Но, как я вскоре поняла, деньги не покупают верность.
Всё началось с Ванессы. Она появилась в нашей жизни два года назад — молодая, амбициозная, с тревожащей самоуверенностью для своих двадцати пяти лет. Всегда безупречна: гладкие волосы, красные ногти, идеальная осанка. Смеялась над каждой фразой Чарльза чуть дольше, чем следовало. Писала ему ночью «срочные» сообщения, которые, как ни странно, не могли подождать до утра.
Сначала я закрывала глаза. Мне казалось, я уже всё это проходила. Чарльз любил флирт — ему нравилось внимание — и я научилась это терпеть. Но с Ванессой всё было иначе. В ней было что-то холодное, расчётливое. И вскоре я заметила перемены в нём.

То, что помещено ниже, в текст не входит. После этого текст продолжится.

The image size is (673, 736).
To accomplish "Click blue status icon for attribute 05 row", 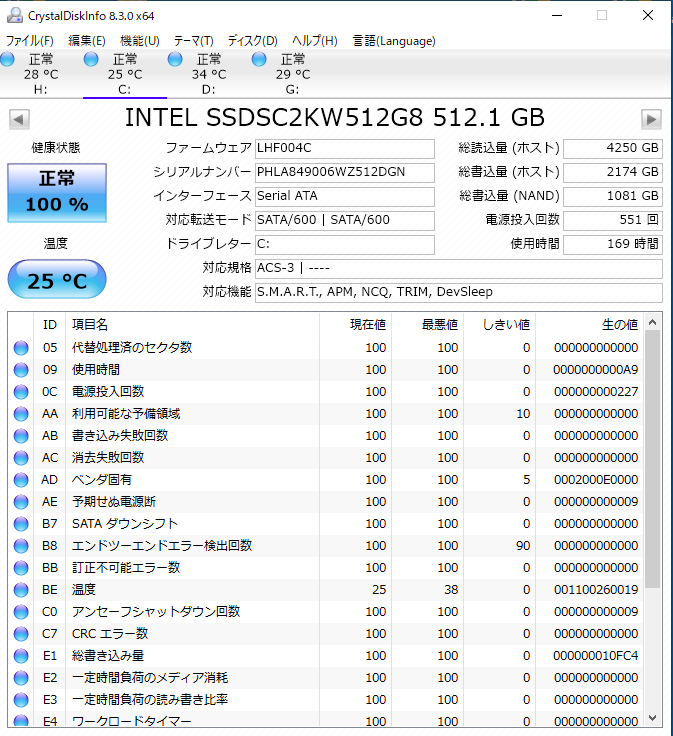I will (21, 348).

Он стал одеваться лучше, покупать новые костюмы без моего мнения, снова ходить в спортзал. Раздражался по пустякам. А когда я предложила съездить в отпуск, лишь бросил: «Может, тебе стоит найти себе хобби?» Тогда я поняла — это не просто интрижка. Он увяз по уши.
И я начала готовиться. Тихо.
Я не была наивной, выходя за него замуж. Я тоже выросла в состоятельной семье, с трастовым фондом, который достался мне от бабушки и дедушки, тщательно защищённым юридическими оговорками, которые Чарльз никогда не удосужился понять. Когда мы поженились, он настоял, чтобы мы «объединили финансы ради прозрачности». Я согласилась почти на всё. Почти.

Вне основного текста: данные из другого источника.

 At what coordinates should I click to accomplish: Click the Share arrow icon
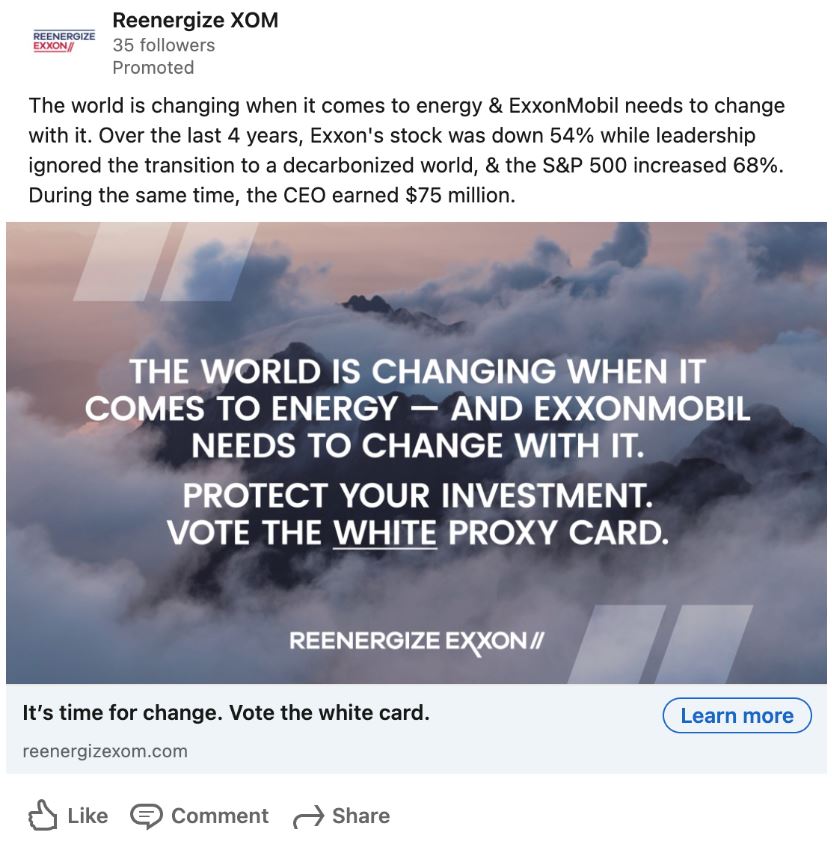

Он не знал, что у траста был второй счёт, доступ к которому имела только я, спрятанный за цепочкой частных компаний. Это не было незаконно — просто… предусмотрительно.
Годы назад я начала переводить туда небольшие суммы с наших совместных счетов. Несколько тысяч здесь, несколько там. Со временем это превратилось в капитал. Достаточный, чтобы купить себе новую жизнь, если понадобится. И как оказалось — понадобилось.

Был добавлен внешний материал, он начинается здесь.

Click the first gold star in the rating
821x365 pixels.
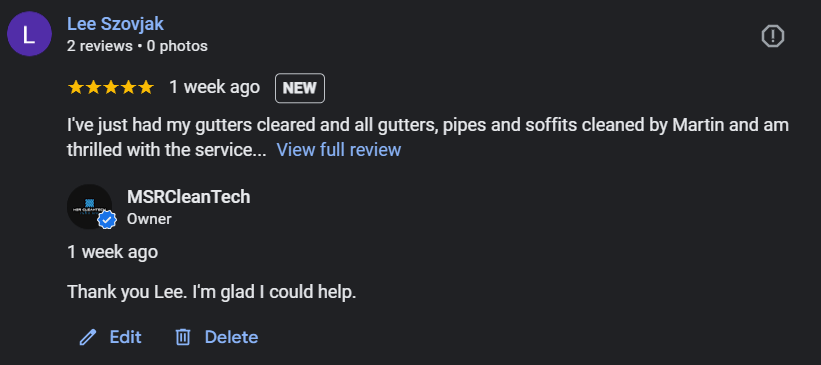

Момент истины настал солнечным днём, когда Чарльз сказал, что хочет «поговорить». Мы стояли в гостиной, солнечные лучи играли на стекле хрустальных графинов. Он стоял у камина, руки в карманах, пытаясь выглядеть спокойно.
— Лидия, — начал он, — ты знаешь, я всегда тебя ценил, но… всё изменилось.
Я промолчала. Просто скрестила руки на коленях и ждала.
— Есть другая, — сказал он наконец. — Её зовут Ванесса. Ты её знаешь.
Имя резануло. Не от неожиданности, а от того, что он осмелился произнести его вслух.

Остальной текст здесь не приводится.